#### [ABOUT THIS EXERCISE]
Start at the line holding "Task: Select the Apps filter icon in search". Write out that line and each one after it to the end of the data, unchanged.

** Opening RECORD EXCERPTS block **

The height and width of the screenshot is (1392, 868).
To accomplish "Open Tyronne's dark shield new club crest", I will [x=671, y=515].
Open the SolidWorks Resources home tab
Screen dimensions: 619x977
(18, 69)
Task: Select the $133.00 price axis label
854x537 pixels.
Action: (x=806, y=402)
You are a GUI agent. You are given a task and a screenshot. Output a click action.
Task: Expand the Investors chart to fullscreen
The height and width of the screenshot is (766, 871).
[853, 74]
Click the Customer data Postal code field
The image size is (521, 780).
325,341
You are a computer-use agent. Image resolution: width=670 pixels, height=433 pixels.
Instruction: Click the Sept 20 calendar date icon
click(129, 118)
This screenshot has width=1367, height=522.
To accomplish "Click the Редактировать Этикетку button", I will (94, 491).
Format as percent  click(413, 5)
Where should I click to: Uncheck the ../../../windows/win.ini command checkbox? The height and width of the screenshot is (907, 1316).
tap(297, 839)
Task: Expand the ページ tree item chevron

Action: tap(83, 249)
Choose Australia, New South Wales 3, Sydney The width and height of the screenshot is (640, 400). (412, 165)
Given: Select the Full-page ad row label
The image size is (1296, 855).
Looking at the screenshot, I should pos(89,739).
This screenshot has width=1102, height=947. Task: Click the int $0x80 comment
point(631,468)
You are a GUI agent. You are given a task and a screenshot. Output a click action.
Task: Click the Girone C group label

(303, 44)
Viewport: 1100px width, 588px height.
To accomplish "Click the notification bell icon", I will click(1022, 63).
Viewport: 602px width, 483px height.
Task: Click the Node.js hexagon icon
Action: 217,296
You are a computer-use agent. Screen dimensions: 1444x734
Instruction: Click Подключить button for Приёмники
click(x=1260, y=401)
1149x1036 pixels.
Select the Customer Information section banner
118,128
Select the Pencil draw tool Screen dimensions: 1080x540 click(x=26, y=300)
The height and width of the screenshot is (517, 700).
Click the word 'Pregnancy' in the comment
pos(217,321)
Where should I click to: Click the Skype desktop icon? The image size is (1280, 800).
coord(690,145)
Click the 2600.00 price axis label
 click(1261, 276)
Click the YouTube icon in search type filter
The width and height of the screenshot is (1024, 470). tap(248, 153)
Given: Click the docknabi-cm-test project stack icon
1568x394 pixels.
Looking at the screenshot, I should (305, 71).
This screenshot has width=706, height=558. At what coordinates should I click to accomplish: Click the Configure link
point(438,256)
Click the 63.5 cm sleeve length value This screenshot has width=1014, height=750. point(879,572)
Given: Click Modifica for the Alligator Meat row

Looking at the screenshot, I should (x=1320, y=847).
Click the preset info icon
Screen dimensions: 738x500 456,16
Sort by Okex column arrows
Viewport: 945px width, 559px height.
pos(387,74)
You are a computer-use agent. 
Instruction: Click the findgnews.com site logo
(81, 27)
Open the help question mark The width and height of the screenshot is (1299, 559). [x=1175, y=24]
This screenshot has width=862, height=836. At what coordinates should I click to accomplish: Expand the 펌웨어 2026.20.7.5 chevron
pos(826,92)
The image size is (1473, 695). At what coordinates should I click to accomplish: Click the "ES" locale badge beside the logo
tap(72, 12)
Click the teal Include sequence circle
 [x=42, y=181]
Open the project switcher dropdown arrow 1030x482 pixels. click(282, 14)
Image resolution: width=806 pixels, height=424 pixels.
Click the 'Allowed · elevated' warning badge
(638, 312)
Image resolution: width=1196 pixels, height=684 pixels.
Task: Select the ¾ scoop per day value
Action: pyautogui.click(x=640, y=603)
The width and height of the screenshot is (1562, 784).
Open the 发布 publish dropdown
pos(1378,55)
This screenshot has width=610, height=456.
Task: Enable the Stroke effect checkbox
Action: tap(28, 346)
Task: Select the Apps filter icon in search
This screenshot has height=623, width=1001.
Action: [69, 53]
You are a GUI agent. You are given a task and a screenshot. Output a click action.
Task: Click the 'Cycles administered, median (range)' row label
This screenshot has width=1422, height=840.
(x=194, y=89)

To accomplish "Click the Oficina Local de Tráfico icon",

** Closing RECORD EXCERPTS block **

#### [EXERCISE RESPONSE]
Task: Select the Apps filter icon in search
This screenshot has height=623, width=1001.
Action: [69, 53]
You are a GUI agent. You are given a task and a screenshot. Output a click action.
Task: Click the 'Cycles administered, median (range)' row label
This screenshot has width=1422, height=840.
(x=194, y=89)

To accomplish "Click the Oficina Local de Tráfico icon",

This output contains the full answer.